* **Stored items**
========

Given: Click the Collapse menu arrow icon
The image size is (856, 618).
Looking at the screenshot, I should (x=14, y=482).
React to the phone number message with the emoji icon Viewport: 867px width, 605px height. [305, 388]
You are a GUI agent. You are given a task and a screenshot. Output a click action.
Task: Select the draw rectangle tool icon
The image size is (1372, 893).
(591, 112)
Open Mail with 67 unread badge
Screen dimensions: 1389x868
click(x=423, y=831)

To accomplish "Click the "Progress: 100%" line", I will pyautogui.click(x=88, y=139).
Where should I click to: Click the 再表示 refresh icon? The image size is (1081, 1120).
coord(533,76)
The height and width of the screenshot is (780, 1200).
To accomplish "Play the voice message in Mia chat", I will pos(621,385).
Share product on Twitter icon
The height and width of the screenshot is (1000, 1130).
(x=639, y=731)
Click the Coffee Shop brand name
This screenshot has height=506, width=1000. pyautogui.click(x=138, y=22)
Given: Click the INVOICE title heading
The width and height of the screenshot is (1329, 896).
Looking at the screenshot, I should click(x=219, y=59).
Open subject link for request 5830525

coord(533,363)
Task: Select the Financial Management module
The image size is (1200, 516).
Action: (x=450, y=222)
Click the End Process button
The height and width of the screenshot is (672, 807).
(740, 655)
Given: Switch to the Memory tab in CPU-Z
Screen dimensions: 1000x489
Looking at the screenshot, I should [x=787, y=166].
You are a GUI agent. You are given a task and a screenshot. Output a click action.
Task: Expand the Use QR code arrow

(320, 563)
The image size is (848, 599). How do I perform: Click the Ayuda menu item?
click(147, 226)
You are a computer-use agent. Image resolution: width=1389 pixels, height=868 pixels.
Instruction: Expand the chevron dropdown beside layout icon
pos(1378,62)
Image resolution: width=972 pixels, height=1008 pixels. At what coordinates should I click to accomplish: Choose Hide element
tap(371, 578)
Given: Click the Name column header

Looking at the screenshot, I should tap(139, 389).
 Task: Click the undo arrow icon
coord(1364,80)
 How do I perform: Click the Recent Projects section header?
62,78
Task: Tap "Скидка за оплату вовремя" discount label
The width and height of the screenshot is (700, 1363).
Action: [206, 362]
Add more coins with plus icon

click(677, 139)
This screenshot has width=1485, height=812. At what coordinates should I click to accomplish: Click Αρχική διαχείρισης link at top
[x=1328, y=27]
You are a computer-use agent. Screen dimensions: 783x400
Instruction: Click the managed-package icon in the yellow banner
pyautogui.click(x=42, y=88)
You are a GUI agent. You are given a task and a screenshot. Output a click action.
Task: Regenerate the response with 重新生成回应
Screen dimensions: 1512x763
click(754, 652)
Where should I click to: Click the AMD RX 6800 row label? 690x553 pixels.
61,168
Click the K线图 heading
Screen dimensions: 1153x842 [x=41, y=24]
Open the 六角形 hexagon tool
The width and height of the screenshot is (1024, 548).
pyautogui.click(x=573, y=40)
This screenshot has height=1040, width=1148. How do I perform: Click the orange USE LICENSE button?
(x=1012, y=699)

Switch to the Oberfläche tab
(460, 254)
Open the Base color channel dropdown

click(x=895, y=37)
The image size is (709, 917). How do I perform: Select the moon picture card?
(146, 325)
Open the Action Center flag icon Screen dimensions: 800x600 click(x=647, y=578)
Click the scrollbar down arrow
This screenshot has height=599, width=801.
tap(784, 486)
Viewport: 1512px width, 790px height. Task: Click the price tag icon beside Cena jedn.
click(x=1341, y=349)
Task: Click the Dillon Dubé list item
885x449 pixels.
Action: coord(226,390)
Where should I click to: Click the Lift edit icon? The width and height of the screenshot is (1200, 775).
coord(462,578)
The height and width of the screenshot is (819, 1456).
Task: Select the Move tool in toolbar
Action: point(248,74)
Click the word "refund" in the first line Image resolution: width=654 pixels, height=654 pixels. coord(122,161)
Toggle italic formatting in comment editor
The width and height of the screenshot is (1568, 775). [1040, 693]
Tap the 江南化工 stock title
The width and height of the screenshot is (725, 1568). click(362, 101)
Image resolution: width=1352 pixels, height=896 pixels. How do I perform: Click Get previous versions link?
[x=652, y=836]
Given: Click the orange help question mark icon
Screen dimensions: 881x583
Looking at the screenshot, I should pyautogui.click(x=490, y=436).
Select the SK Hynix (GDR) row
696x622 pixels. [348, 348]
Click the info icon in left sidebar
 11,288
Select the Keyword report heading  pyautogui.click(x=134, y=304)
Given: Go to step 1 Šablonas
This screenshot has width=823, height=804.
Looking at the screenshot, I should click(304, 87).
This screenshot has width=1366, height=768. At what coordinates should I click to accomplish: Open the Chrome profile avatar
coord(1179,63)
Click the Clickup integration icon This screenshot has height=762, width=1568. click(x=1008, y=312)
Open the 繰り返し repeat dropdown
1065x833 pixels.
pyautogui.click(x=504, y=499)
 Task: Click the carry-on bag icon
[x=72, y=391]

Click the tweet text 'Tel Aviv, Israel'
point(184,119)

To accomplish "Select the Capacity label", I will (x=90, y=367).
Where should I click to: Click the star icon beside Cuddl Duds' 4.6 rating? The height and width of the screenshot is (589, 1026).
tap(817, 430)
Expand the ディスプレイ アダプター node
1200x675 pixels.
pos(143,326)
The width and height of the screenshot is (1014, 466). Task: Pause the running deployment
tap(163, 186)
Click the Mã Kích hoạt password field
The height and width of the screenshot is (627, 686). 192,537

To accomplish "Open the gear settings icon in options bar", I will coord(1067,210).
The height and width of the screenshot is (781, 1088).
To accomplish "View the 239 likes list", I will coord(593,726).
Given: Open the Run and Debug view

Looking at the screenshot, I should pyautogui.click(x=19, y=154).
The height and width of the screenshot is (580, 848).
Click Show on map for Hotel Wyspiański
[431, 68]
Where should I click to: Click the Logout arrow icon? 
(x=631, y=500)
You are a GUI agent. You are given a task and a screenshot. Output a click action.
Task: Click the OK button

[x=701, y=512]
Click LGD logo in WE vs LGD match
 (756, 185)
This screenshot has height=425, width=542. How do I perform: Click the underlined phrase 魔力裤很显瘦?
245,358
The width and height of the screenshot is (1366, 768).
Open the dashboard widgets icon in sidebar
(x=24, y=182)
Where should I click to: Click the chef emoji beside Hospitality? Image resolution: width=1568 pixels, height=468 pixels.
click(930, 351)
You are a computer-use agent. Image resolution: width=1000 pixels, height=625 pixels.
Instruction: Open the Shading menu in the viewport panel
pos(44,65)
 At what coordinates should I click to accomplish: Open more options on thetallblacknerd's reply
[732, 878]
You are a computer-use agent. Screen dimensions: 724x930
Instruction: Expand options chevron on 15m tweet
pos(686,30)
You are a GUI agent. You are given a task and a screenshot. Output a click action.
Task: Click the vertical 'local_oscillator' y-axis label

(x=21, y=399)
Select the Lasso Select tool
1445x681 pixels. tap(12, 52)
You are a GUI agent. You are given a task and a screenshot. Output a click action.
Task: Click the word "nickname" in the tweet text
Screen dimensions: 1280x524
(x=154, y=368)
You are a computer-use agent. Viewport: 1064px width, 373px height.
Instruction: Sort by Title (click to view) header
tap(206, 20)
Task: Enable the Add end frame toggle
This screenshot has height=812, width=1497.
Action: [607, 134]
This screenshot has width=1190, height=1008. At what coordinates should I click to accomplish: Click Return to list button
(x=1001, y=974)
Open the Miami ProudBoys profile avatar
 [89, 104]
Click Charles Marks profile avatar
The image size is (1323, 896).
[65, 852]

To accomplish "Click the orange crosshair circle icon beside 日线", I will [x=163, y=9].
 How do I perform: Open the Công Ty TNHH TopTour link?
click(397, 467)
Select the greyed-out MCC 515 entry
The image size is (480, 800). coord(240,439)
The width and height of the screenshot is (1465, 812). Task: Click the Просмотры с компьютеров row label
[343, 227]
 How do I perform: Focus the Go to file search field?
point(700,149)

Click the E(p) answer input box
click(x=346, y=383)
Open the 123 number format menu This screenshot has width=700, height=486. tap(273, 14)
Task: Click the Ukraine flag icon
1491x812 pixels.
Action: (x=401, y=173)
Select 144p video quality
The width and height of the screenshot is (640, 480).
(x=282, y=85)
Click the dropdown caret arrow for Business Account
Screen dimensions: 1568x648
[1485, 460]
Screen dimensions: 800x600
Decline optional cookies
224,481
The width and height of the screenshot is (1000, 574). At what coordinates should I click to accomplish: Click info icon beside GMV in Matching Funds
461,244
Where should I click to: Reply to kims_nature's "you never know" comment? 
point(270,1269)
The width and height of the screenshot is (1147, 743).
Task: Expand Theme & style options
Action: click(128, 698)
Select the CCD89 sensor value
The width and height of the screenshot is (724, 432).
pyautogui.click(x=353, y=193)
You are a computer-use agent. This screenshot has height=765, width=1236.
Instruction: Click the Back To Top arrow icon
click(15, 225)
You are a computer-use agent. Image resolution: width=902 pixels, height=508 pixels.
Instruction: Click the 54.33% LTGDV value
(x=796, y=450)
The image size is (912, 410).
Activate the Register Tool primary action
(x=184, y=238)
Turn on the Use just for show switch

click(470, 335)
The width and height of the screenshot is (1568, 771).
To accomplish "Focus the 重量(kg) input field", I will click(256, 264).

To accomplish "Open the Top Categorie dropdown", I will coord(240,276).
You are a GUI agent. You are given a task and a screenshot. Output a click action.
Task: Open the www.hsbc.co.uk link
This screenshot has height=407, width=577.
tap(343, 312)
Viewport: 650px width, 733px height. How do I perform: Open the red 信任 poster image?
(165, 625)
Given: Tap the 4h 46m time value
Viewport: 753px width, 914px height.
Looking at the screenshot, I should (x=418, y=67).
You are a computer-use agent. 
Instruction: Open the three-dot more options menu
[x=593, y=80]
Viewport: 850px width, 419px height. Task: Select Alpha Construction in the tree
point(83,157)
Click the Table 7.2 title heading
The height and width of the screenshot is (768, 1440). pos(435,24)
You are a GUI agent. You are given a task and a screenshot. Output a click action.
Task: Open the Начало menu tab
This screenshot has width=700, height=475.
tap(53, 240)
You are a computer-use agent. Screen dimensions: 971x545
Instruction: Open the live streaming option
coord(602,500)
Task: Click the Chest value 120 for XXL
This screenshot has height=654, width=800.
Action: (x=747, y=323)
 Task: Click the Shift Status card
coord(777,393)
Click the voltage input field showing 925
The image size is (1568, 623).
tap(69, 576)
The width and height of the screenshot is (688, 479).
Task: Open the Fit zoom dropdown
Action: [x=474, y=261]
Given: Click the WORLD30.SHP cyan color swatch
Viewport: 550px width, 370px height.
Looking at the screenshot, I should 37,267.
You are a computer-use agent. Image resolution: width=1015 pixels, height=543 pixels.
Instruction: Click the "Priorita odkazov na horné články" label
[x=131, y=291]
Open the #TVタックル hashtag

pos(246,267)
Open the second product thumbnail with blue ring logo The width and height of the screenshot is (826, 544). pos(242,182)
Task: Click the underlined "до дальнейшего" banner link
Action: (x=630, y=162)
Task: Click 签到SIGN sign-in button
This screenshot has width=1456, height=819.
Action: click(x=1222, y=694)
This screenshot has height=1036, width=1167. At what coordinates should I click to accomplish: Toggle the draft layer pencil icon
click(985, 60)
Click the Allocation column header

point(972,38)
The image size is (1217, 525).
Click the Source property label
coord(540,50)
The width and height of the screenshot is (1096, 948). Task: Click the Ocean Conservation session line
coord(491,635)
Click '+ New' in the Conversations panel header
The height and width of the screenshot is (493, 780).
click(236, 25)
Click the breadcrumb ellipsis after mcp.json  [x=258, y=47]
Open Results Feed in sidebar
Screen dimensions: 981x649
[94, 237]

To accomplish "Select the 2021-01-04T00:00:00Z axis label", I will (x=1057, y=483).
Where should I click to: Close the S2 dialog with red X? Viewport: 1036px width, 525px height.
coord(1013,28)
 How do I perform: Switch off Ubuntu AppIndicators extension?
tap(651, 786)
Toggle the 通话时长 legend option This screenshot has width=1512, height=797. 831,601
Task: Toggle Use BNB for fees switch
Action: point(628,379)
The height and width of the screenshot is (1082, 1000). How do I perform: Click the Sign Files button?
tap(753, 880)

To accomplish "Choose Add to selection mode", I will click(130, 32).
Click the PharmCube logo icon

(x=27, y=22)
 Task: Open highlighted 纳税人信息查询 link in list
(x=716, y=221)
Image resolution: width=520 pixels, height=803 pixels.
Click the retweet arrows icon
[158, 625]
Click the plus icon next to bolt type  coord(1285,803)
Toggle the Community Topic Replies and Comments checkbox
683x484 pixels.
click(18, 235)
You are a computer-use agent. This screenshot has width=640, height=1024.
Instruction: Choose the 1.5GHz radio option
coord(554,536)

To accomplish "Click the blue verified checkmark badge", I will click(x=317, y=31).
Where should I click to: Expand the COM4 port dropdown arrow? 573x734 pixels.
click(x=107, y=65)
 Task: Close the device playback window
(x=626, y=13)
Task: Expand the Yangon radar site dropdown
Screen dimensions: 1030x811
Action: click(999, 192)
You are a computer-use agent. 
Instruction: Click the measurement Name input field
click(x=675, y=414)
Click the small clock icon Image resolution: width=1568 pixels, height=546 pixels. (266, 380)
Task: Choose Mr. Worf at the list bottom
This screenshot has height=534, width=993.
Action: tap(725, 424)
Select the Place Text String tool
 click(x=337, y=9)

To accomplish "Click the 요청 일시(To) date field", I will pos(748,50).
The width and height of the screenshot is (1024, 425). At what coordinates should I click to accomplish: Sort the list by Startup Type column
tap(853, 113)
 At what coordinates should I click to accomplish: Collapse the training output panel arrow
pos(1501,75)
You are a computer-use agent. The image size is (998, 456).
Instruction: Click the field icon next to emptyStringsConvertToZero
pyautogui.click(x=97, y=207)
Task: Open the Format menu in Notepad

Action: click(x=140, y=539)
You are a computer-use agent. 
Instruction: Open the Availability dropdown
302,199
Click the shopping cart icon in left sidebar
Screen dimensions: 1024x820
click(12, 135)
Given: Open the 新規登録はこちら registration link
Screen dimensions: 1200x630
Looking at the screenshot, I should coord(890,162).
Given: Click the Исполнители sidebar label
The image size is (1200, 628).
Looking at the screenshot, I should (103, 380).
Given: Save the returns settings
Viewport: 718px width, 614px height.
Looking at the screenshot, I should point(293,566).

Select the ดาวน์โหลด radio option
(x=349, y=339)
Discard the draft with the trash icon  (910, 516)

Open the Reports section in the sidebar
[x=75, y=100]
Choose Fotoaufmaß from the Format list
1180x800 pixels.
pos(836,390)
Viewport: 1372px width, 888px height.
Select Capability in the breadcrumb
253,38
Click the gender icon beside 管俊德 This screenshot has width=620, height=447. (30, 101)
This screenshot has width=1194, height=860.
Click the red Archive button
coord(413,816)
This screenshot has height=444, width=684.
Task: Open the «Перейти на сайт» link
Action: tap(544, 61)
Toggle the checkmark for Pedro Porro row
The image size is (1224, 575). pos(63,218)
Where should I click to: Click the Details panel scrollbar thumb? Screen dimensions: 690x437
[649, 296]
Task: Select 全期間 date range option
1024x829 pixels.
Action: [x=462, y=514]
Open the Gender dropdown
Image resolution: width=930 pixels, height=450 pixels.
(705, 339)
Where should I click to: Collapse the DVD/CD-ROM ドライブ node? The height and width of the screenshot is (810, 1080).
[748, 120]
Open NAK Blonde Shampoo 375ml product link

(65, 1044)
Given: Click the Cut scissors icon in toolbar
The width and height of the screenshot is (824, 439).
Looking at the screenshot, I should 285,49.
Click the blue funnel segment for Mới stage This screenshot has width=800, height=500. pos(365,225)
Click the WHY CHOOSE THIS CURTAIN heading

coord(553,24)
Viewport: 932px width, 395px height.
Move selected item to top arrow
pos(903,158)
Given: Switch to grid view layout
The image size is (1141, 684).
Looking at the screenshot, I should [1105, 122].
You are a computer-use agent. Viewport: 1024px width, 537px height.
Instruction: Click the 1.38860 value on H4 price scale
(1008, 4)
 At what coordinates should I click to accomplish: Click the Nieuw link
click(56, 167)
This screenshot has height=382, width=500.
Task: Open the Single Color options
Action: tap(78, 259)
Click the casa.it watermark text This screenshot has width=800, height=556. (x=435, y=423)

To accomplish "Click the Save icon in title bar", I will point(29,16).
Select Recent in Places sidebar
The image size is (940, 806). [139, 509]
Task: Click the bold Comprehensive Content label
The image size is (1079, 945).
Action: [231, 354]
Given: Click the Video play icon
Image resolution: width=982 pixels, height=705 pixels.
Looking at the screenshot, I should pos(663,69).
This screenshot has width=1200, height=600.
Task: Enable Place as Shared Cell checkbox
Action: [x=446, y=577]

========

* **Task**
Show, from the records above, every line that includes "settings".

* **Response box**
To accomplish "Open the gear settings icon in options bar", I will coord(1067,210).
Given: Save the returns settings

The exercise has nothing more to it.